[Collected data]
⟨
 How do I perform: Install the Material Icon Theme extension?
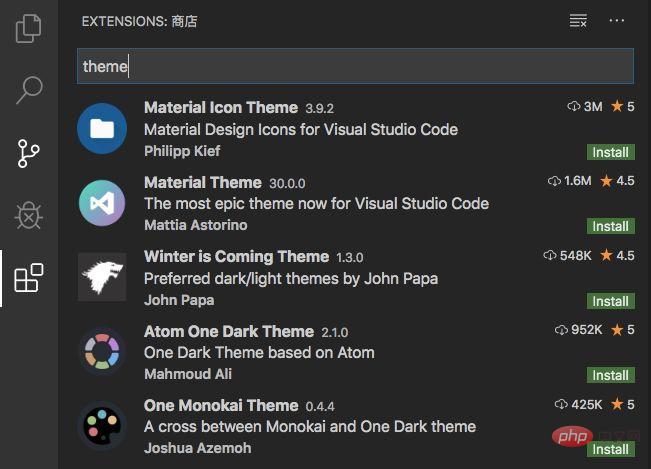609,152
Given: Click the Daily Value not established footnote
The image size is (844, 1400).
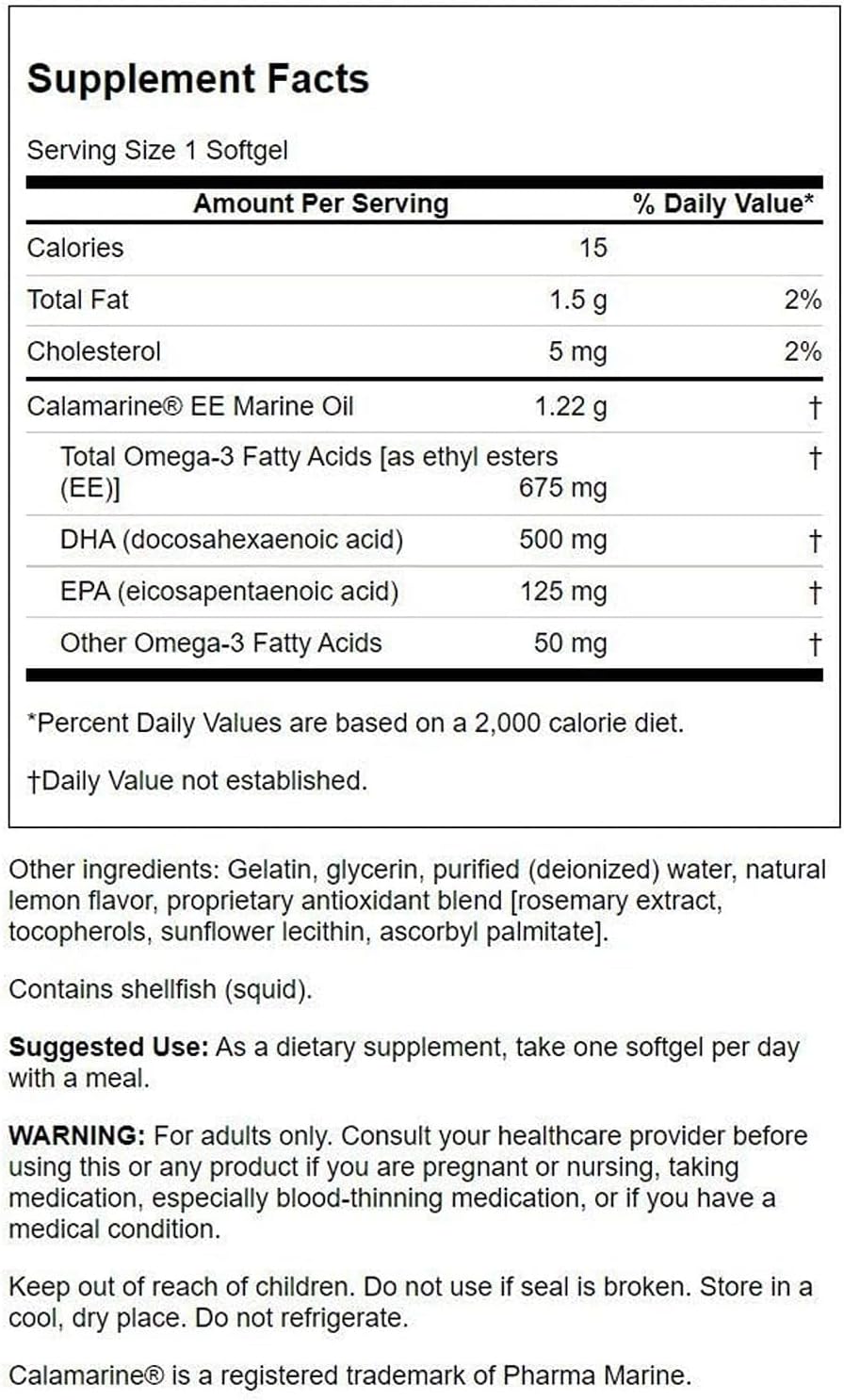Looking at the screenshot, I should (197, 781).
⟩
PROBLEM STATEMENT. Go through the data and return every word of it verbatim, leaving out the pictures.

ANSWER TO THIS PROBLEM.
 How do I perform: Install the Material Icon Theme extension?
609,152
Given: Click the Daily Value not established footnote
The image size is (844, 1400).
Looking at the screenshot, I should (197, 781).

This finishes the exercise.